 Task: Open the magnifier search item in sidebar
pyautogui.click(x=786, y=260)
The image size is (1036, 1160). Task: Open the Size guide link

---

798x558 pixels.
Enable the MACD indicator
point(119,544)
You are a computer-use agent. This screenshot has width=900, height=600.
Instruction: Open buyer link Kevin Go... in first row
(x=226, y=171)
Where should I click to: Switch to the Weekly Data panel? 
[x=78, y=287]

==

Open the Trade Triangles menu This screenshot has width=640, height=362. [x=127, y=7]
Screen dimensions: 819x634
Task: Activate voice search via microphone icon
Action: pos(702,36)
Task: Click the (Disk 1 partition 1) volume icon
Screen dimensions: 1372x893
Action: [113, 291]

Work to complete
In the listing above, locate the line with "Task: Open the magnifier" and the line with "The image size", then extract exactly those lines and every line between them, and nothing more.

Exercise result
 Task: Open the magnifier search item in sidebar
pyautogui.click(x=786, y=260)
The image size is (1036, 1160). Task: Open the Size guide link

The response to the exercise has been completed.